I've been dreading this day and I wish there was some way to avoid it. But the time has come, and I'm walking into the doctor's office now. Ruth has kissed me goodbye, it may be my last, and parts with the advice: "Be brave."
"Yeah, well I am brave. I don't need no one telling me anything about being brave. Let's see you go under! Yeah, I thought so."
At the consultation meeting two weeks before, the doctor explained what he was going to do. It wasn't pretty. He drew a picture in pencil on the back of the admissions form I had filled out. He explained that he was going to slice the gum, fill in the missing bone with glass beads, stitch it up, and we'd hope the bone would grow over the glass fill. This kind of sounded major, so I asked a few interview questions. Questions like: How many years have you been doing this? How often? What is your success rate? Inquiring minds need to know.

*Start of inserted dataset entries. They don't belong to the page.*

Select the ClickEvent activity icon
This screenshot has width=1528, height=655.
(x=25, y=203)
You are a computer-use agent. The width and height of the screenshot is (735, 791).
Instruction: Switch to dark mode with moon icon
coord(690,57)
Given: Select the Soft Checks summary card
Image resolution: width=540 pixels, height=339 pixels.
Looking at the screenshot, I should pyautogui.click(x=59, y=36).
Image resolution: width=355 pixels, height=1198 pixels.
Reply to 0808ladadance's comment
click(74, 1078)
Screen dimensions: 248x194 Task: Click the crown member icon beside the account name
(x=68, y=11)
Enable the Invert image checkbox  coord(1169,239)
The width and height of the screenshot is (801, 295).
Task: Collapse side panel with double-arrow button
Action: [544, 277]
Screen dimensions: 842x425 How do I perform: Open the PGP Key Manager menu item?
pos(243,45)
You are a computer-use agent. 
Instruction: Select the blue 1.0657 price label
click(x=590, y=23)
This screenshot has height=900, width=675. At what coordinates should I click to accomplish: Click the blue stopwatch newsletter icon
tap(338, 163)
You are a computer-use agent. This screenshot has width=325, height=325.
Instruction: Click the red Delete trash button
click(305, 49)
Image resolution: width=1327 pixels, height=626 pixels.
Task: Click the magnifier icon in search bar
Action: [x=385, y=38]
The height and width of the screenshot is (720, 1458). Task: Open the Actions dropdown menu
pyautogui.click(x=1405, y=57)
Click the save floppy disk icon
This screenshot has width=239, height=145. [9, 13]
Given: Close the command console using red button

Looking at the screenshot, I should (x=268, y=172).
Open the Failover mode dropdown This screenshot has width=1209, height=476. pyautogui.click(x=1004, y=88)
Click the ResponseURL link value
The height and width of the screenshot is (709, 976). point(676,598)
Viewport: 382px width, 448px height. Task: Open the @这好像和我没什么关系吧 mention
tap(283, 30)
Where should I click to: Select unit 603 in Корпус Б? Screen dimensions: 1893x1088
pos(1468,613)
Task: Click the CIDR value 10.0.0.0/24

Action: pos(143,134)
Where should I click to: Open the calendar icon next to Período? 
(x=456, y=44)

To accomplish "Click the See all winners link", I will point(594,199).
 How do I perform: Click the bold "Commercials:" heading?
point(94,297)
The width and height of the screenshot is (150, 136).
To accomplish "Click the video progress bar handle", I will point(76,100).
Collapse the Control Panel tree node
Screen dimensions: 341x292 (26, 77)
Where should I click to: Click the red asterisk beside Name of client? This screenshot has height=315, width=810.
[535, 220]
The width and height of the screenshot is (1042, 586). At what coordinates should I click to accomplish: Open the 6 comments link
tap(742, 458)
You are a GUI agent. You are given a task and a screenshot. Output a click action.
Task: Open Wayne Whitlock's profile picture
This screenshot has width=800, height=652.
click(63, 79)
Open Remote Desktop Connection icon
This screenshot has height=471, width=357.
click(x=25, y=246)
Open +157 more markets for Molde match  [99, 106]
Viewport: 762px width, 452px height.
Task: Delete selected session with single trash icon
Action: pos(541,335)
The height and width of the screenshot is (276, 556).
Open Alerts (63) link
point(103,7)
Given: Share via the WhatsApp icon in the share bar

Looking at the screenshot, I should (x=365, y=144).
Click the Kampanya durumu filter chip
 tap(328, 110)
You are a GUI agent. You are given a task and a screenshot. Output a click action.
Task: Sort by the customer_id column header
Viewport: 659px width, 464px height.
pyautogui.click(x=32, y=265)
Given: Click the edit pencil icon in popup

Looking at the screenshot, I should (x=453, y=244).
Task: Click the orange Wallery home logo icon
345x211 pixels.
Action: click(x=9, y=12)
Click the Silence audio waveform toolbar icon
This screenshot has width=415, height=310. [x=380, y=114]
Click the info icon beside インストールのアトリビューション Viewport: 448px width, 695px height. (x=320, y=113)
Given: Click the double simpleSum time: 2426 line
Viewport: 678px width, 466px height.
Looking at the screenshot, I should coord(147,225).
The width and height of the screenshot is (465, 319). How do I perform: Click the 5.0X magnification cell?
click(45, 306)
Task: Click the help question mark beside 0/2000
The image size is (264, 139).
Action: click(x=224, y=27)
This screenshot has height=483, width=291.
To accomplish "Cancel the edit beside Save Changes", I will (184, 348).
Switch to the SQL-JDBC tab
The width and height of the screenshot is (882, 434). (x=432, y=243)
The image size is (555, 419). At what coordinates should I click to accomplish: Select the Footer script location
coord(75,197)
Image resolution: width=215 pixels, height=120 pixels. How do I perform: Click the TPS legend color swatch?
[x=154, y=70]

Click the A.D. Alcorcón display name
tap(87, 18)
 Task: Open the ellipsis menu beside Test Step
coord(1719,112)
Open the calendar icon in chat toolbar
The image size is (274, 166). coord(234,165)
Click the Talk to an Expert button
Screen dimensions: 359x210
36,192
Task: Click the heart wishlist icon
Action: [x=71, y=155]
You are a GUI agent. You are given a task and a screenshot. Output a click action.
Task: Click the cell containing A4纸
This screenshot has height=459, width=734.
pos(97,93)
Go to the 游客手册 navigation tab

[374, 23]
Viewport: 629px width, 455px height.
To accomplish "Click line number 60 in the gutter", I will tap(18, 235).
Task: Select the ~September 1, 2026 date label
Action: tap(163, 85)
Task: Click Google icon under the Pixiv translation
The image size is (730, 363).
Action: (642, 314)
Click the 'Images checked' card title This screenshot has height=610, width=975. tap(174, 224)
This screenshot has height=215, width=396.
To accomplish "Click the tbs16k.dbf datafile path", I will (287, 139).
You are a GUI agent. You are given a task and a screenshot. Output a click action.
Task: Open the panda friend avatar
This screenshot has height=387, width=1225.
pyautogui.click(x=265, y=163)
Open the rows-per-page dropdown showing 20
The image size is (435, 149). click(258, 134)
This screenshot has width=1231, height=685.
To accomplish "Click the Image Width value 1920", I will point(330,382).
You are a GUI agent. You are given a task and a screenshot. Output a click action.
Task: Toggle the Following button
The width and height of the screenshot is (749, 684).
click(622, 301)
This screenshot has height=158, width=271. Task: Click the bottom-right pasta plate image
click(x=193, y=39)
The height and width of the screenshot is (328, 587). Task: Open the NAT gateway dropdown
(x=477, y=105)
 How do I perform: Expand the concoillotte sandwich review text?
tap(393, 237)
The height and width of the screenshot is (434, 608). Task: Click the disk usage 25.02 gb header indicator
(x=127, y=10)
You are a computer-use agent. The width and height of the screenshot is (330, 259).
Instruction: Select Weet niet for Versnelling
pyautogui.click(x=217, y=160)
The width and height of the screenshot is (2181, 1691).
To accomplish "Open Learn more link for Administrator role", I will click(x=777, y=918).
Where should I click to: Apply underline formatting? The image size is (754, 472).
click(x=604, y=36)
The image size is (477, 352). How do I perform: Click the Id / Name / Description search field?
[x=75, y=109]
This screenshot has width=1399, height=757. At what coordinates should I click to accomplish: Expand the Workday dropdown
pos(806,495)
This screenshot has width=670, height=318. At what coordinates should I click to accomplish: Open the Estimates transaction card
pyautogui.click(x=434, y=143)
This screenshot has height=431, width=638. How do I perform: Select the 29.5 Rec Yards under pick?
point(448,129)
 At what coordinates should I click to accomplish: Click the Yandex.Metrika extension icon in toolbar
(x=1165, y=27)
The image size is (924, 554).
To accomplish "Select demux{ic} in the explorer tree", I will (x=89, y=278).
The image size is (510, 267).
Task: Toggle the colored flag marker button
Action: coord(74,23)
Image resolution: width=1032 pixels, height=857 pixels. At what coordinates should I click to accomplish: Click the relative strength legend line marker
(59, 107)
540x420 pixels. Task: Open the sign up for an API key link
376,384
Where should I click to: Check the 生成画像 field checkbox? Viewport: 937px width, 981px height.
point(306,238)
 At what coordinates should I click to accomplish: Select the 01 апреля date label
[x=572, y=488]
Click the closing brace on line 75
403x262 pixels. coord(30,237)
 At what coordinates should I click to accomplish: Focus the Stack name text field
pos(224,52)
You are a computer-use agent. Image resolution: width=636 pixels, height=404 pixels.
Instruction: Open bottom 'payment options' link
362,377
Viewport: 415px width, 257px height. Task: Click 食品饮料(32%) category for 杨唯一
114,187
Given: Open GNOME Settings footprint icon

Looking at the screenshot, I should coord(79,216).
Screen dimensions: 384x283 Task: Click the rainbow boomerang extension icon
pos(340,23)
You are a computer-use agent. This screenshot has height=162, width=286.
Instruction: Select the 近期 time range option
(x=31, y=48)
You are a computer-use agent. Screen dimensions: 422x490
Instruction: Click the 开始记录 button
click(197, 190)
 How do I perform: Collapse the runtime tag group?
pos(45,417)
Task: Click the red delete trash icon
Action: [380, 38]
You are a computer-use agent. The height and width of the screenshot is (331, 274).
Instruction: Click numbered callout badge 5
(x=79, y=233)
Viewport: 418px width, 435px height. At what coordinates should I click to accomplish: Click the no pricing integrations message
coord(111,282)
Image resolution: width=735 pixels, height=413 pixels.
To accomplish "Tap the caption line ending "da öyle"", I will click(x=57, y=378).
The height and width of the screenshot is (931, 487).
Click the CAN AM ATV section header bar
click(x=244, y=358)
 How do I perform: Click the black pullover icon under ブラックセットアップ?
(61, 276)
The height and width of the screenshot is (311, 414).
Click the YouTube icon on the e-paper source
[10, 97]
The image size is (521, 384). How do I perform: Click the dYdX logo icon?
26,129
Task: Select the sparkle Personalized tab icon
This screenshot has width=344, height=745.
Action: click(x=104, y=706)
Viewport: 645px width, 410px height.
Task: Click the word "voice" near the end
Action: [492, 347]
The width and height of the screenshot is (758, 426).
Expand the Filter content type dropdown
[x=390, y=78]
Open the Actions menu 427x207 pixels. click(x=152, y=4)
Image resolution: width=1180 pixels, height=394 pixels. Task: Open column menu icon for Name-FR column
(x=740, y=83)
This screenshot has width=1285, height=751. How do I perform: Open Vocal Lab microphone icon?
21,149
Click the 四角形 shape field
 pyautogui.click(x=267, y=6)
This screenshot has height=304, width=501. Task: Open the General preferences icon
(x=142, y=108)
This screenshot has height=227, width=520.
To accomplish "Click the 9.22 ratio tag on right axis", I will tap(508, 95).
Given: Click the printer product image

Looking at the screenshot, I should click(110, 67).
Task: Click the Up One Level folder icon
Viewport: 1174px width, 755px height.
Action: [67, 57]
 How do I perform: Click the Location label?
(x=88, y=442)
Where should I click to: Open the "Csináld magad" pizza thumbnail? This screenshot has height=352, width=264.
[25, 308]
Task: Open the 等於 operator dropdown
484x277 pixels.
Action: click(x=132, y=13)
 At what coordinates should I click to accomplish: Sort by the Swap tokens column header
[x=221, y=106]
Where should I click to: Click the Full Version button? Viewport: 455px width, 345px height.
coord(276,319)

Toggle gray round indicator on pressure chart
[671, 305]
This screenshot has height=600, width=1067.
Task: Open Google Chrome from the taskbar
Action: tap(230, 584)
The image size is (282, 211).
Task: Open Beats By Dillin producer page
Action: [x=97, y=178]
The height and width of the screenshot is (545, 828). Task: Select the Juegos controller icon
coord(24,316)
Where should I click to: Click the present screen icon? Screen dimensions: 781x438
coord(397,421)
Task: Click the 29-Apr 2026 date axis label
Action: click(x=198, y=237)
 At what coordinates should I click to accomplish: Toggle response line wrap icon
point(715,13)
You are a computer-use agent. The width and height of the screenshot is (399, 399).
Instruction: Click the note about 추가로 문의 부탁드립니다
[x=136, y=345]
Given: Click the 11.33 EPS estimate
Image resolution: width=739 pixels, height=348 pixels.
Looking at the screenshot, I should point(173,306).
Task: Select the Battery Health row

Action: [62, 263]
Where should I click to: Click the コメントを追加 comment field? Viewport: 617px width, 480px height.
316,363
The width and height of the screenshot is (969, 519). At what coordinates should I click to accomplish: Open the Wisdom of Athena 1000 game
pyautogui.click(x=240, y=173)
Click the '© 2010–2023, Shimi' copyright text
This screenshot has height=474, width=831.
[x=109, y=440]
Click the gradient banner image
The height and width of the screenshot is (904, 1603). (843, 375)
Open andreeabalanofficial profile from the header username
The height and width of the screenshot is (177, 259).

He was very friendly and assured me his eight years of experience meant that he was, well, experienced. "This is my bread and butter, it is the equivalent of going to a dentist for a filling." he assured me. He then interviewed me. He asked about my medical history and any current medications I might be taking. He must have sensed my lack of bravery because he said he'd give me something intravenously to relax me when he operates. I felt some tension release from my shoulders.
When I opened the office door today, there were four others in the waiting room. We all waited. That's why it's called a Waiting Room, you've got to wait. I used my time wisely. I went to the bathroom to empty the bladder of the rest of my tea. (You never purchase fluids, remember, you only rent them.)
I went in to surgery at 10:50 after signing my life away. I signed the consent form in the secretary's office. There were many phrases on the paper that were disconcerting. Statements like: "This procedure could result in further damage and additional dental work. There could be permanent nerve damage. Remember, Dentistry is not an exact science." Yeah? Well it needs to be, because you are exactly poking around in my mouth! Dentistry is not an exact science by eye! Thanks for informing me now. I'm feeling better about my operation in the next room. (Is it too late to bail?) They walked me to the operating room.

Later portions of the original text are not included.